*Task brief:* An exact copy of the entries is needed, with every picture left out.

*Stored data entries:*

^^^^^^^^

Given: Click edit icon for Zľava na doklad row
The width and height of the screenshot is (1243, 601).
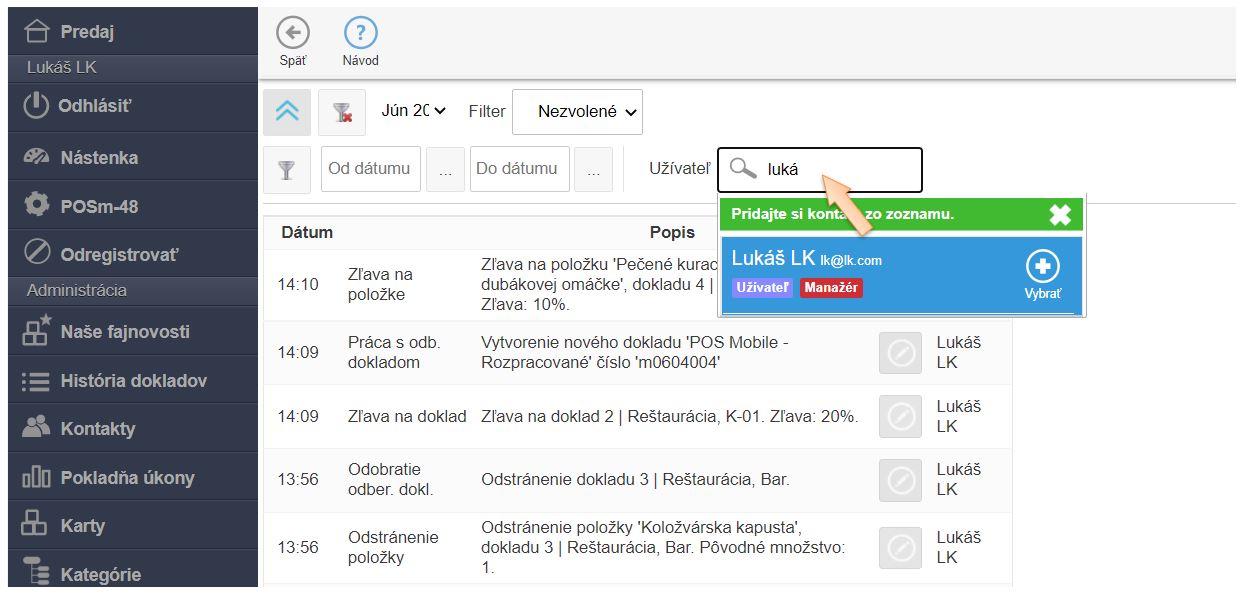Looking at the screenshot, I should (901, 417).
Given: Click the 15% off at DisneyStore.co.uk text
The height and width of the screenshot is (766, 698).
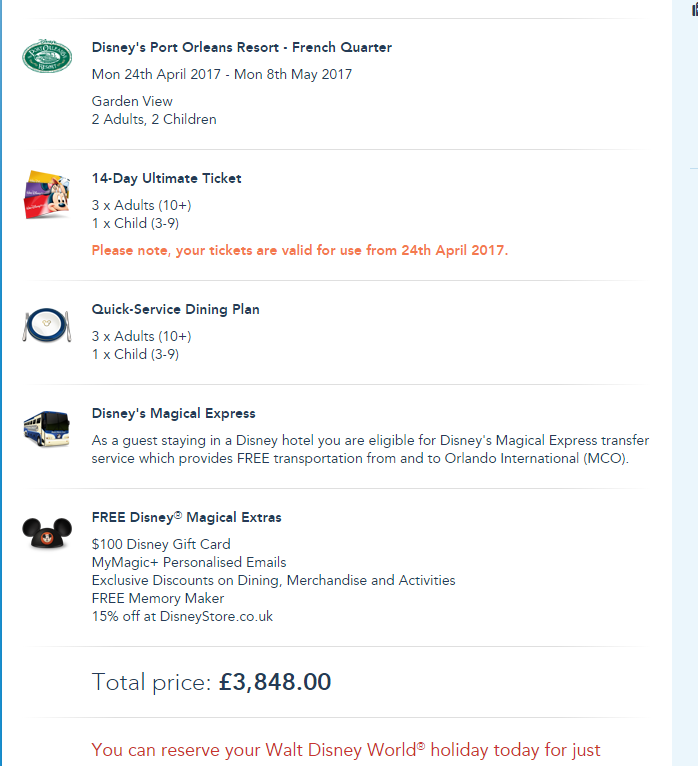Looking at the screenshot, I should [182, 616].
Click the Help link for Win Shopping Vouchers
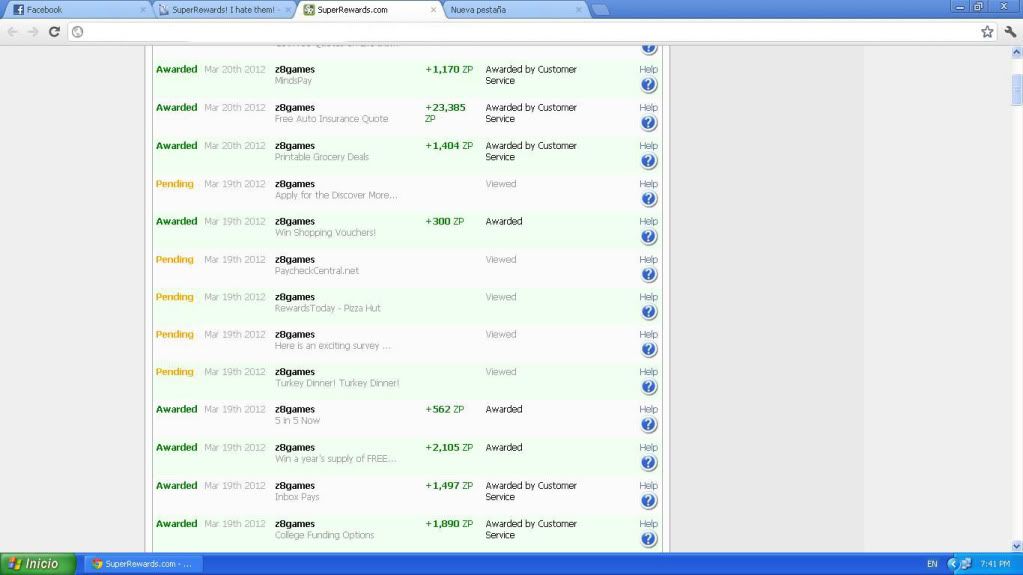This screenshot has height=575, width=1023. point(648,221)
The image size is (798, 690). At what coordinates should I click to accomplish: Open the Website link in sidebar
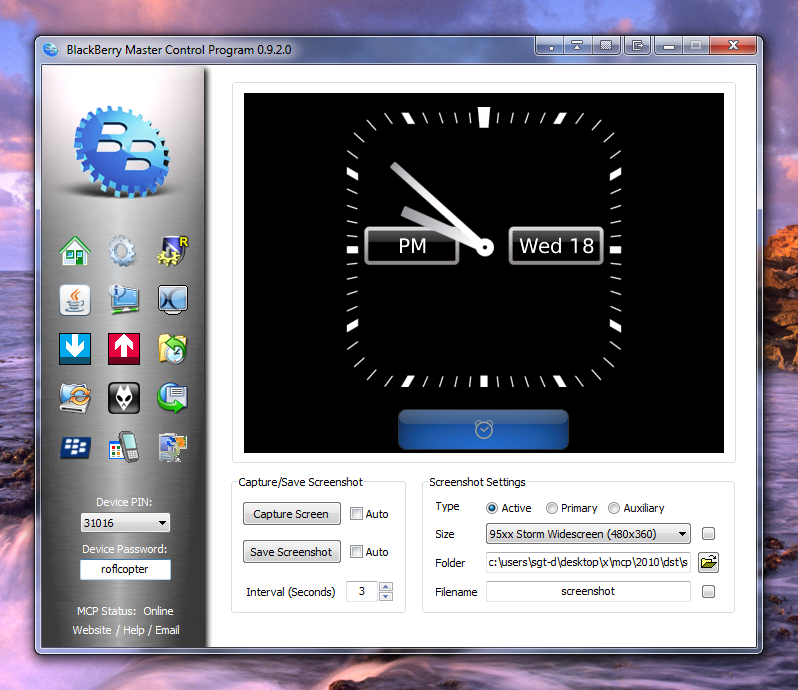(92, 630)
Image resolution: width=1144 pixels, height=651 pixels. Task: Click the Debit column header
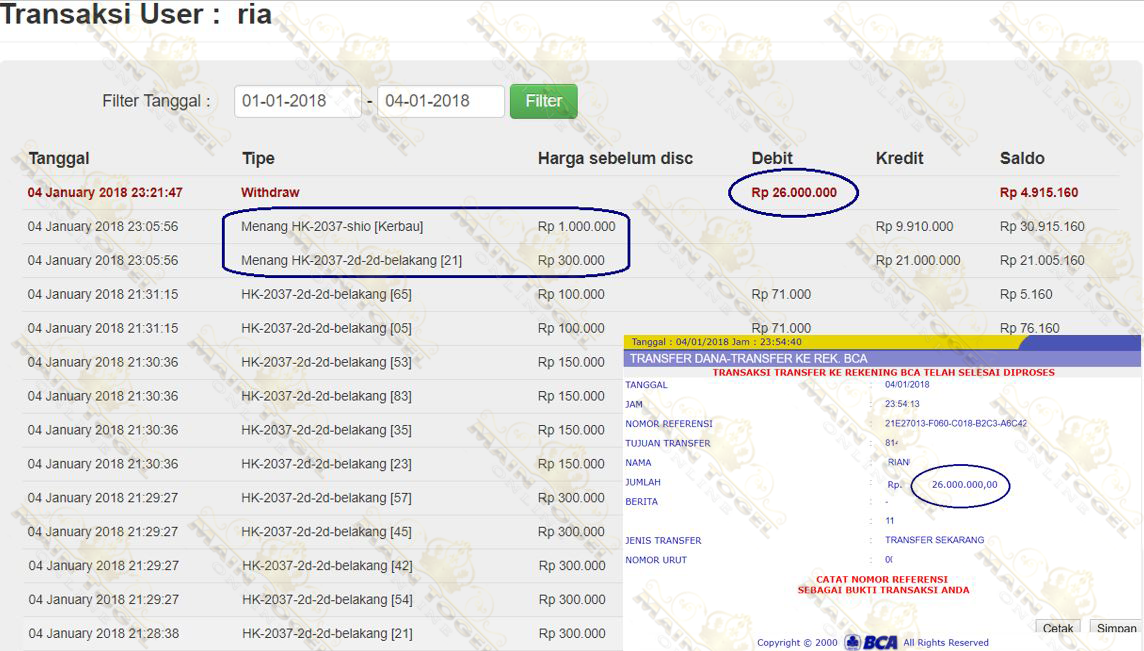click(x=772, y=158)
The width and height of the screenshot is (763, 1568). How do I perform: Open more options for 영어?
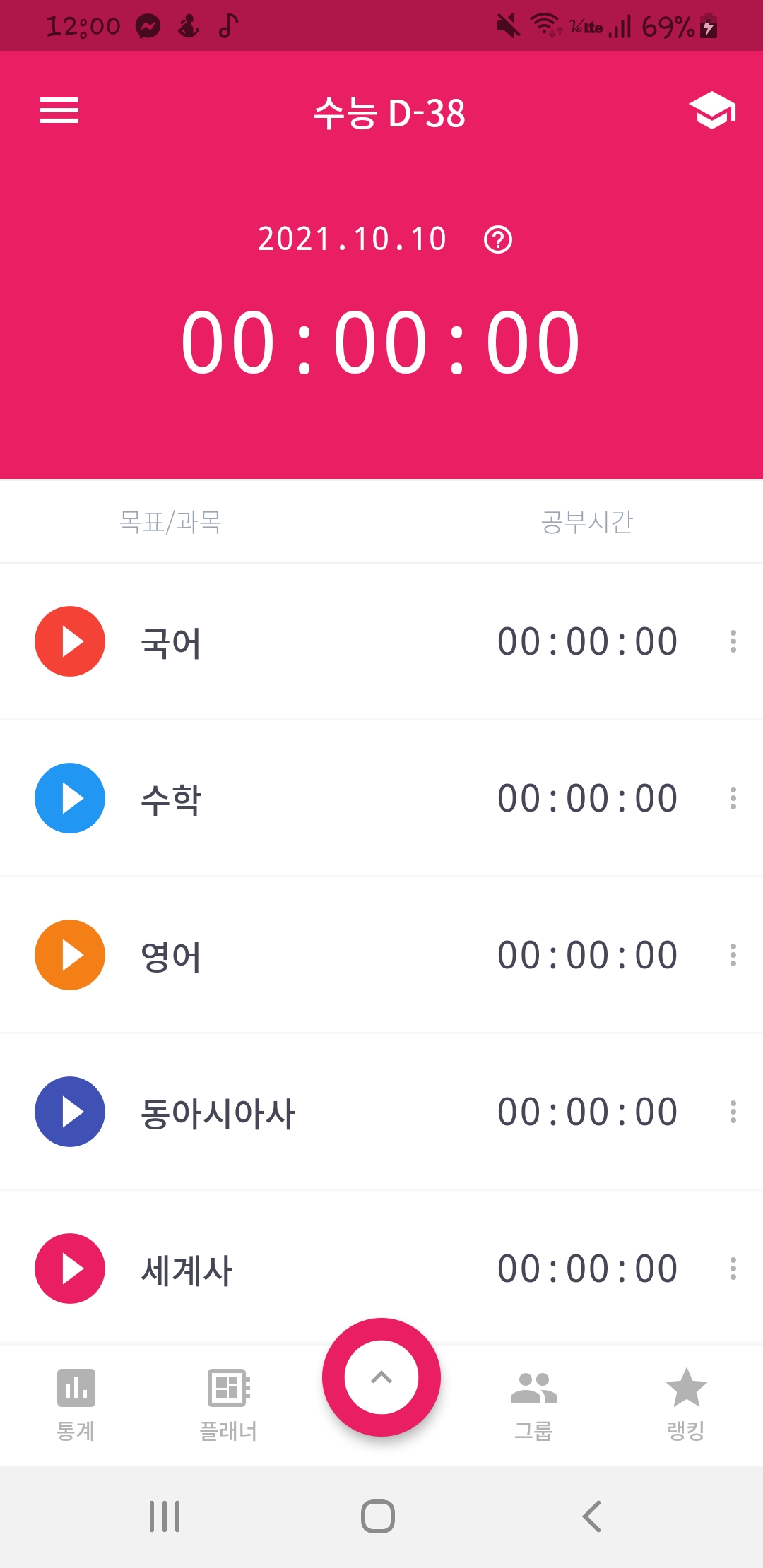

^^^^^^^^

*Answer space:*
Given: Click edit icon for Zľava na doklad row
The width and height of the screenshot is (1243, 601).
Looking at the screenshot, I should (901, 417).
Given: Click the 15% off at DisneyStore.co.uk text
The height and width of the screenshot is (766, 698).
Looking at the screenshot, I should [182, 616].
Click the Help link for Win Shopping Vouchers
This screenshot has height=575, width=1023. point(648,221)
The image size is (798, 690). At what coordinates should I click to accomplish: Open the Website link in sidebar
(92, 630)
Image resolution: width=1144 pixels, height=651 pixels. Task: Click the Debit column header
click(x=772, y=158)
The width and height of the screenshot is (763, 1568). How do I perform: Open more options for 영어?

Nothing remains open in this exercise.